L'absence de stocks, la réduction des frais de fabrication ou encore des intermédiaires entre le texte et le lecteur permettent aux éditeurs de proposer des prix plus bas sur le format eBook, environ 15 à 20 % moins cher que pour les livres papier. De plus, les titres tombés dans le domaine public sont proposés gratuitement au téléchargement sur des sites et plateformes spécialisés, ce qui n’est pas le cas en librairie, bien qu’un système d’impression à la demande des titres libres de droits ait commencé à être envisagé. Les stocks inépuisables du numérique évitent les problèmes d’indisponibilité d’un titre, et les délais de commandes ne sont plus un frein d’accès à la lecture immédiate. Cependant, le prêt du fichier d’un livre numérique demeure aujourd’hui impossible, du fait de l’utilisation de DRM. Ces derniers sont mis en place pour éviter la copie et le piratage afin que le marché du livre ne subisse pas le même sort que l’industrie de la musique, très endommagée par le téléchargement illégal.

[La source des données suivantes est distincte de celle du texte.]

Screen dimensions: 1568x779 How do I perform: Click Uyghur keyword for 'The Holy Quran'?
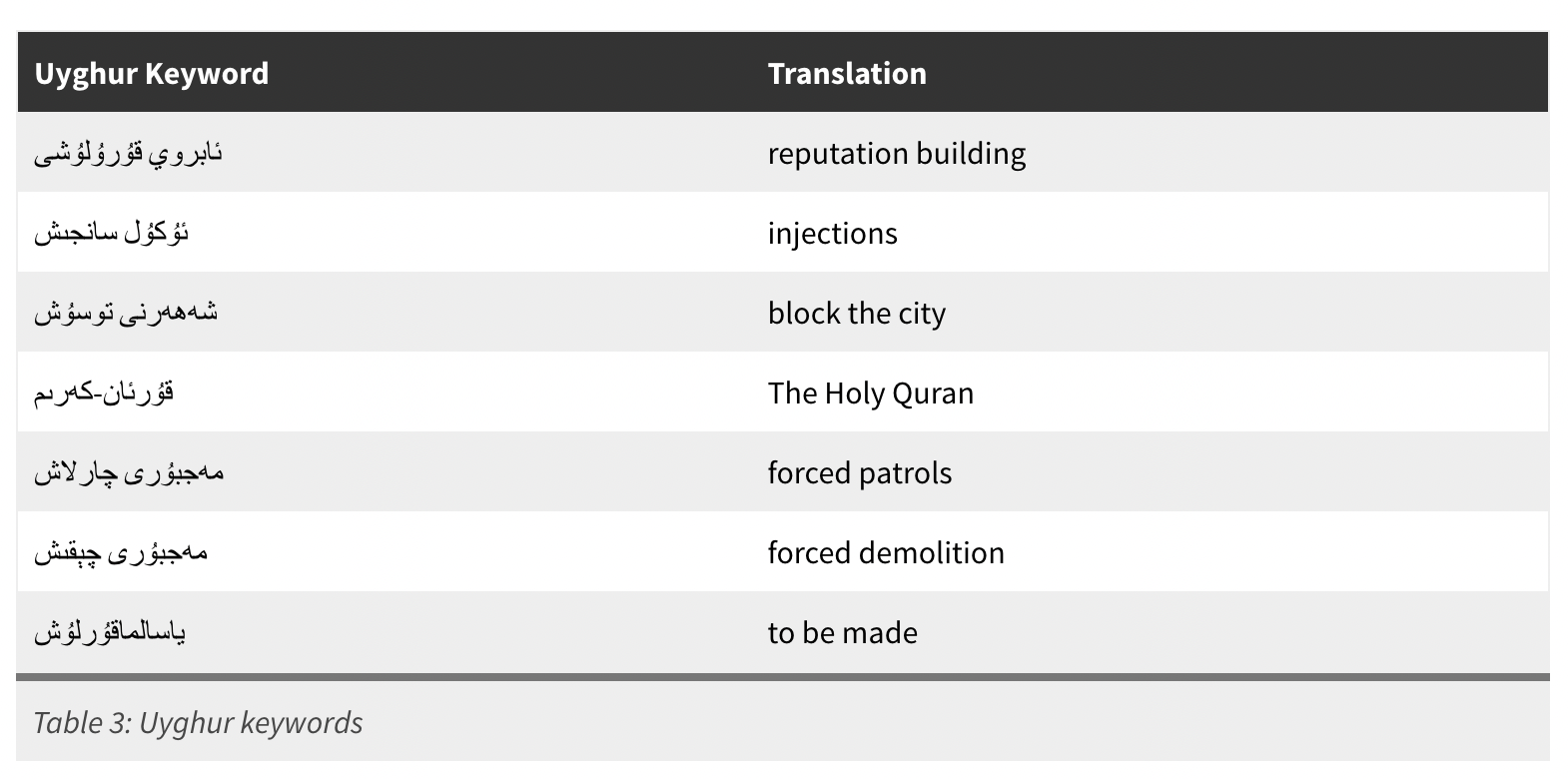104,392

Si le numérique connait une avancée moins fulgurante en France que dans d’autres pays, sa progression ne peut néanmoins pas être niée. Ainsi, le chiffre d’affaires du livre numérique en France a augmenté de 45% en 2013, passant à 68 millions d’euros, alors même que le marché du livre global connait un recul depuis plusieurs années. Les Français, frileux face à cette révolution numérique, sont tout de même de plus en plus nombreux à se laisser séduire par ce nouveau support de lecture et ses avantages. Parallèlement, le numérique entre petit à petit dans les mœurs par la porte du droit français, puisque la TVA s’est alignée sur celle du livre papier (à 5,5%) en 2010. La prise au sérieux du numérique par les institutions est une preuve indéniable, bien qu’un peu tardive, que le marché a encore de beaux jours devant lui pour s’épanouir. Pour autant, la menace sur le print ne semble pas peser pour le moment bien lourd, puisque ce dernier reste le support indétrônable pour une grande partie de la population. Que Gutenberg continue de dormir sur ses deux oreilles, son invention qui révolutionna le monde il y a près de 600 ans ne sera pas mise au tapis de sitôt.

Rédaction : Alice Delbarre

Sources :

Credits:

Created with images by papirontul - "e-book e-reader tolinos shine" • Unsplash - "e-book kindle ebook"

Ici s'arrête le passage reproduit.